As you can see in this chart, the usage for words drops off at around the ~200 mark. So there are basically 150 words I must know and then the rest are equally important. I wasn't quite happy with this because some parts of speech are higher priority than others, for example I think having a strong understanding of the popular verbs will go a long way. So I also wanted to identify what are the most important verbs to learn:
grouped_verbs = (words[words.pos == 'VERB'].groupby(['word', 'pos']).size()
.sort_values(ascending=False)
.reset_index(name='count')
.drop_duplicates(subset='word'))
grouped_verbs.head(50)
Which got me this:
word pos count
0 tener VERB 22072
1 hacer VERB 14946
2 ir VERB 12570
3 decir VERB 11314
4 querer VERB 11083
5 ver VERB 10269
6 estar VERB 9780
7 saber VERB 8704
8 ser VERB 7674
9 dar VERB 5722
10 pasar VERB 5528
11 hablar VERB 5355
12 venir VERB 5145
13 creer VERB 4895
14 salir VERB 3395
Verbs had a slightly different drop-off pattern when I targeted them directly:
I get a big bang for my buck by learning those top 40 verbs. Nouns on the other hand are much more spread out and most are evenly distributed:
word pos count
0 gracias NOUN 4676
1 favor NOUN 4625
2 señor NOUN 4116
3 verdad NOUN 3566
4 vida NOUN 2673
5 hombre NOUN 2601
6 madre NOUN 2597
7 vez NOUN 2537
8 tiempo NOUN 2492
9 hijo NOUN 2215
So then I thought to myself... How much of a show would I understand if I just learned these most important words?
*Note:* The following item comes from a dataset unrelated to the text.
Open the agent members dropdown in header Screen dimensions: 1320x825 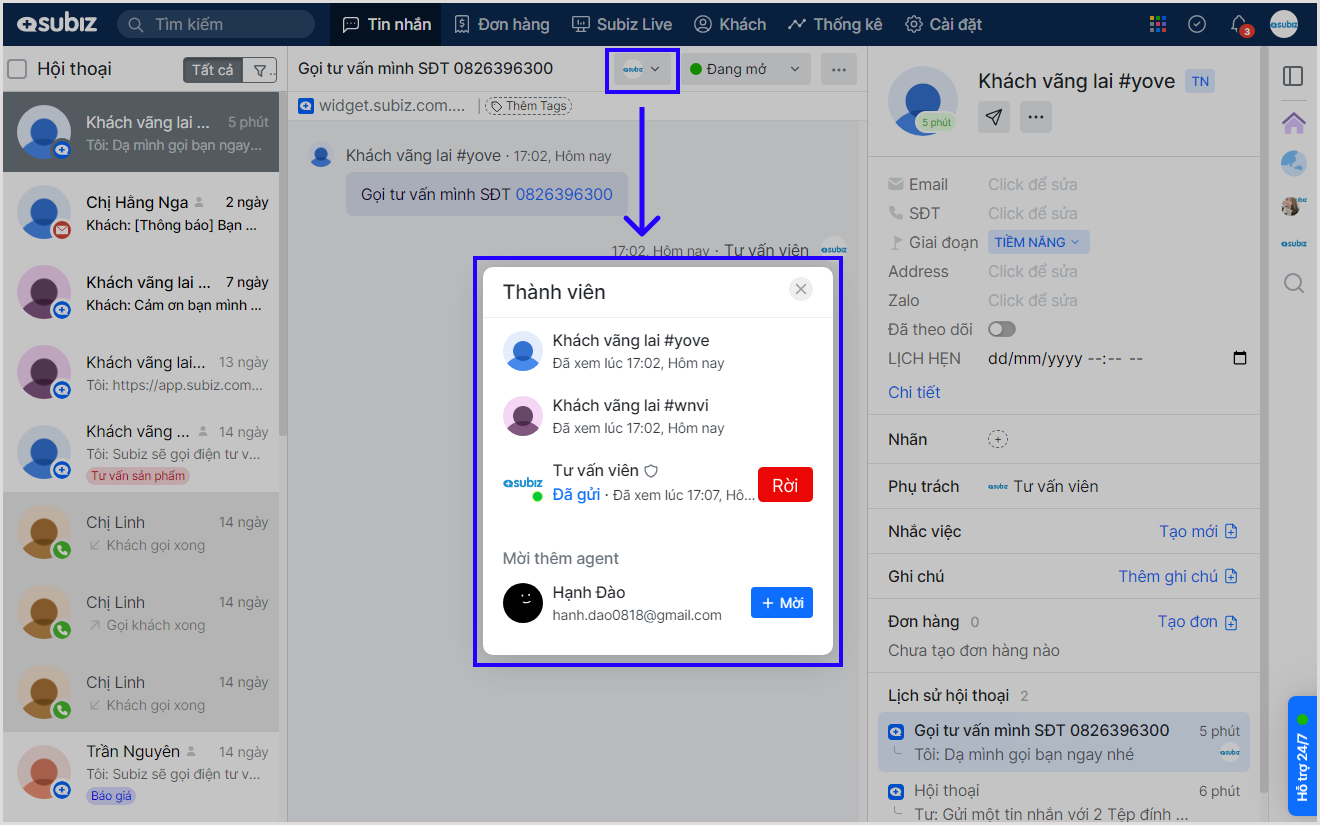[x=642, y=69]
So I started by excluding some of the easy parts of speech and focused on the most important:
find_important_words = (words[~words.pos.isin(['PRON', 'CONJ', 'ADP', 'ADV', 'SCONJ', 'AUX', 'INTJ'])].groupby(['word', 'pos']).size()
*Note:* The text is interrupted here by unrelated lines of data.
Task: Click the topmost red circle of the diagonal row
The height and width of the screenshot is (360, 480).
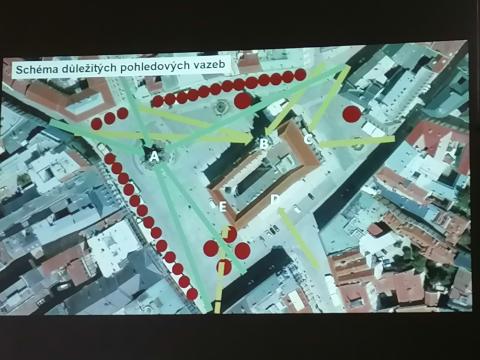Action: (x=109, y=159)
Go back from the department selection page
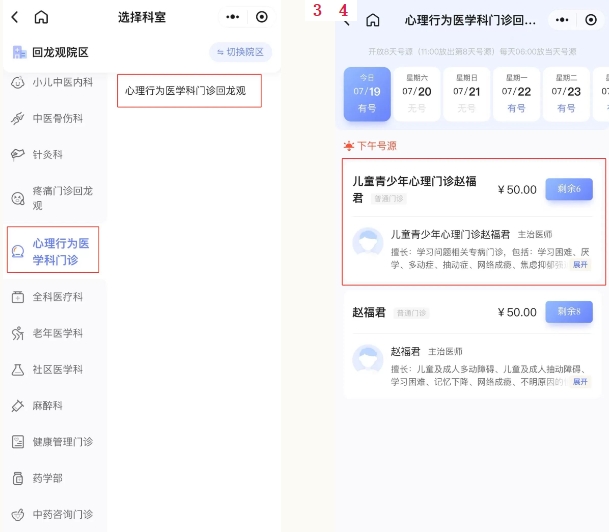Viewport: 609px width, 532px height. click(x=15, y=17)
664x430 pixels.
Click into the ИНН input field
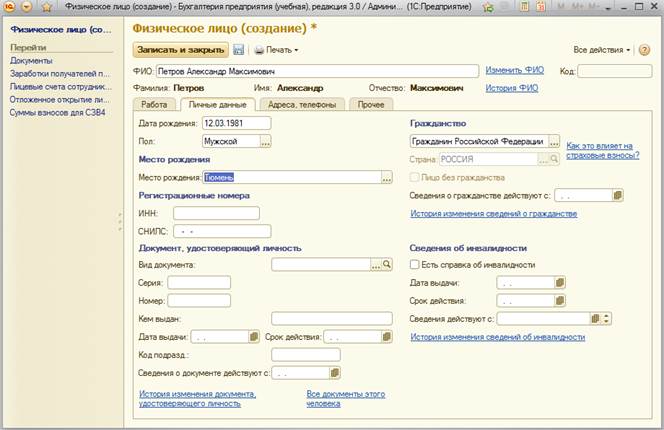(x=216, y=213)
.sort_values(ascending=False)
.reset_index(name='count')
.drop_duplicates(subset='word'))
find_important_words.head(50)
The top 20 were all verbs except for bueno
and gracias
. So now with my list of what I considered "important words" I plotted it to find what amount of words I wanted to learn:
It looks like 200 learned words would give me a reasonable amount of understanding for a series, so I decided to calculate how much of a series I would understand if I learned just those first 200 words:
percentages = {}
for show_name in words['media'].drop_duplicates().values:
words_in_show = (words[words.media == show_name].groupby(words.word).size()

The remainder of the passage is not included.